── LESETEXT
Diese Art der Parkplatzschaffung geht also mit einem enormen Raumverlust, sowohl im Wohnhaus selbst, als auch im Straßenraum einher. Denn durch die Errichtung der Garageneinfahrt gehen automatisch Stellplätze im öffentlichen Raum verloren. Eine Verordnung aus dem Jahr 2001 schreibt nun ein 1-zu-mehr-Verhältnis zwischen verlorenen und neu geschaffenen Stellplätzen vor. Damit wird der problematische Sachverhalt zwar begrenzt, jedoch nicht wirklich zielführend geregelt. Denn es wird nach wie vor eine große Anzahl kleiner Solitärprojekte durchgeführt, die im Allgemeinen hohe Investkosten verursachen und dabei dem Problem der Parkraumnot nicht effizient entgegenwirken. Eine Kleingarage ist eine bautechnische Causa, sodass ihre Erstellung keiner Umwidmung bedarf. Jede/r Bauwerber/in hat demnach Rechtsanspruch auf Baugenehmigung, wenn hinsichtlich der Bauordnung alle Anforderungen erfüllt werden und wenn ausreichend Parkraum vorgesehen wird, d.h. wenn mehr Stellplätze geschaffen werden, als im Straßenraum verloren gehen. In manchen Bezirkten sind clusterartige Häufungen von Kleingaragen zu bemerken. Dies weist darauf hin, dass man – entsprechend der Situation in der Immobilienbranche – von einem »Ankermieter« ausgehen kann, der die Entwicklung im Katalysatoreffekt injiziert. Wenn ein Hausbesitzer in der Straße eine eigene Garage besitzt, wird dies zum Ansporn für seine Nachbarn, denselben sozialen Status – der damit offensichtlich verbunden wird – zu erreichen. Dadurch sind auch sofort eventuelle Einsprüche der Anrainer, die zur Bauverhandlung geladen werden müssen und die ein solches Projekt kippen könnten, von vorne herein ausgeschlossen. Von seiten der Stadtverwaltung gibt es derzeit keine anwendbaren Steuerungselemente, um dieser Entwicklung Einhalt zu gebieten. So entstehen auf diese Weise immer mehr Kleinstgaragen.
────
*GESTELLTE AUFGABE A*:
Nenne alle Substantive im Text über Kleingaragen, die mit „Bau“ beginnen, in der Reihenfolge ihres Auftretens.
── ZU BEARBEITENDE AUFLISTUNG
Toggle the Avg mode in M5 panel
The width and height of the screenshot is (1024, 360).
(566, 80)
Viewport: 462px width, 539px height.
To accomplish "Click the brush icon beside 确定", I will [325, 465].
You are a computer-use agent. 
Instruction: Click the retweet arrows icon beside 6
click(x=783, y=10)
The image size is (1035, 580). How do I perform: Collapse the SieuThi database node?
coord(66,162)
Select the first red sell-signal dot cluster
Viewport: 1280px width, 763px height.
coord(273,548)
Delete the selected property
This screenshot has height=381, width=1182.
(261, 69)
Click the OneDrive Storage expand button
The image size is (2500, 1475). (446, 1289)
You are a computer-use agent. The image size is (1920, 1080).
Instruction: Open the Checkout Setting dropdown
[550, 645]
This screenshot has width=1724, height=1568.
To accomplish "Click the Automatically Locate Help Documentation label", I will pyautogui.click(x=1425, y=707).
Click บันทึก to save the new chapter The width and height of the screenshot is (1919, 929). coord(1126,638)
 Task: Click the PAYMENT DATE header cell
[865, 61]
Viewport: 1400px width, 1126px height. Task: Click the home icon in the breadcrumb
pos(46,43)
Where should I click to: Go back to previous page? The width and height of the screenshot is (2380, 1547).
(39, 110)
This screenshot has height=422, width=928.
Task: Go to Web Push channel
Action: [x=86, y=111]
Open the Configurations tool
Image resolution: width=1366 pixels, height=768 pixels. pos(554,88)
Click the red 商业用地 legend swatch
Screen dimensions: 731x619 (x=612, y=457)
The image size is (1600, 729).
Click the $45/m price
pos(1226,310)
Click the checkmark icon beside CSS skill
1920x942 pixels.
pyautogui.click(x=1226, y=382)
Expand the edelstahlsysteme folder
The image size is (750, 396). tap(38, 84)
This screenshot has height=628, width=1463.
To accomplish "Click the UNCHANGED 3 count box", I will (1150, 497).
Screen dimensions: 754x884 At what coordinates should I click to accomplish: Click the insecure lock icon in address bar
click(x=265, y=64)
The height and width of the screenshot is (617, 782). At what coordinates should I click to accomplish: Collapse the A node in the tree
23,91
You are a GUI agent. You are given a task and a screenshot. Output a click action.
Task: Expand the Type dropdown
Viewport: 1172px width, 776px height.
────
*GESTELLTE AUFGABE B*:
Ordne alles in der Auflistung von der Zeile mit „The height and“ bis hinunter zum Ende der Auflistung als JSON-Liste von Zeichenketten an, mit einem Eintrag pro Zeile und ohne Leerzeilen.

*ANTWORT A*:
Bauwerber/in, Baugenehmigung, Bauordnung, Bauverhandlung

*ANTWORT B*:
[
  "The height and width of the screenshot is (617, 782). At what coordinates should I click to accomplish: Collapse the A node in the tree",
  "23,91",
  "You are a GUI agent. You are given a task and a screenshot. Output a click action.",
  "Task: Expand the Type dropdown",
  "Viewport: 1172px width, 776px height."
]